Exactly how long “directly” is, as in: “Going to town, be back directly.”
“Fixin” can be used as a noun, a verb, or an adverb.
Grits come from corn and how to eat them.
The word “y’all” is singular, “all y’all” is plural.
There ain’t no magazine named “Northern Living” for good reason. There ain’t nobody interested in livin’ up north, nobody would buy the magazine!
Only true Southerners:
Make friends while standing in lines, … and when we’re “in line,”… we talk to everybody!
Say “sweet tea” and “sweet milk.” Sweet tea indicates the need for sugar and lots of it. (we do not like our tea unsweetened) “Sweet milk” means you don’t want buttermilk.
Even Southern babies know that “Gimme some sugar” is not a request for the white, granular, sweet substance that sits in a pretty little bowl in the middle of the table.
Only Southerners grow up knowing:
The true difference between “right near” and “a right far piece.” They also know that”just down the road” can be 1 mile or 20.
The difference between a redneck, a good ol’ boy, and po’ white trash
Never to assume that the car with the flashing turn signal is actually going to make a turn
How to show or point out to you the general direction of “yonder”

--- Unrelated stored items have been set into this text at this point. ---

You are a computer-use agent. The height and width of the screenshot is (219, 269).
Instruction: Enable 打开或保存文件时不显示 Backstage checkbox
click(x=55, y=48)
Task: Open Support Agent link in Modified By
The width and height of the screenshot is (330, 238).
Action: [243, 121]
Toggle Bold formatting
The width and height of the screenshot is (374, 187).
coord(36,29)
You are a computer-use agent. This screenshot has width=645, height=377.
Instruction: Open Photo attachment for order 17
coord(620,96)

Southern girls know men may come and go, but friends are fah-evah !
Put 100 Southerners in a room and half of them will discover they’re related, even if only by marriage.
When you hear someone say, “Well, I caught myself lookin’,” you know you are in the presence of a genuine Southerner!

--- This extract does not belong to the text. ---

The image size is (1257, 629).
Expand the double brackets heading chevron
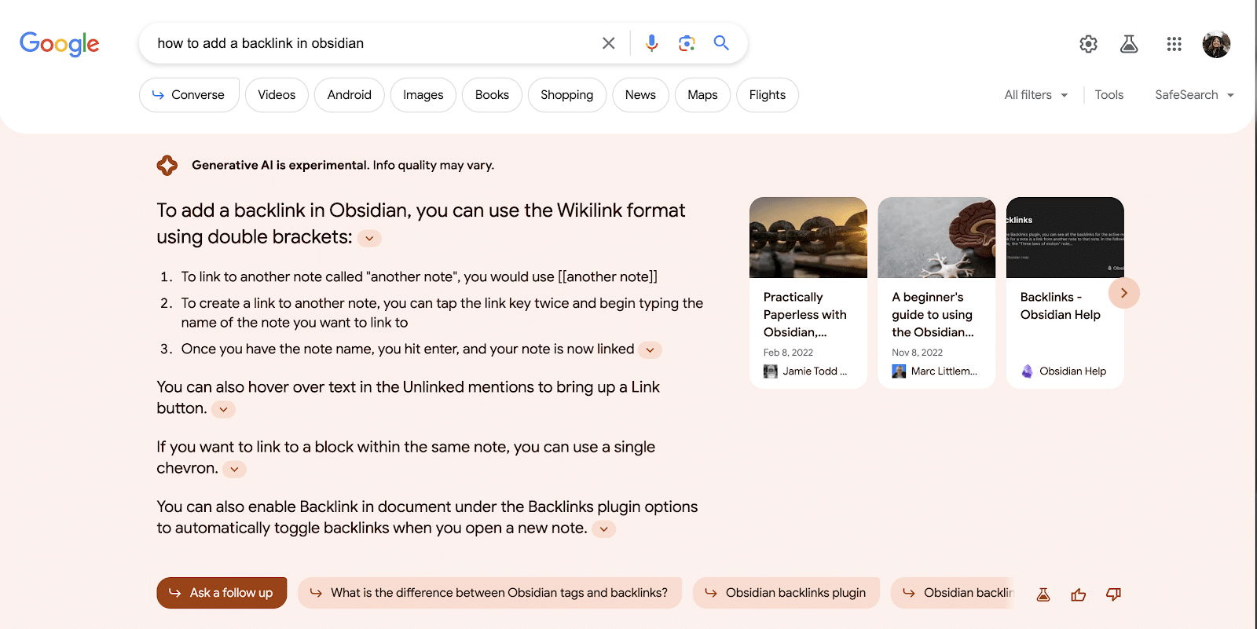tap(369, 238)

To those of you who are still a little embarrassed by your Southernness:
Take two tent revivals and a dose of sausage gravy and call me in the morning.
And to those still having a hard time understanding all this Southern stuff:
I hear they’re fixin’ to have classes on Southernness as a second language.
Now Shugah, send this to someone who was raised in the South or wish they had a’been! If you’re a Northern transplant, bless your little heart, fake it. We know you got here as fast as you could.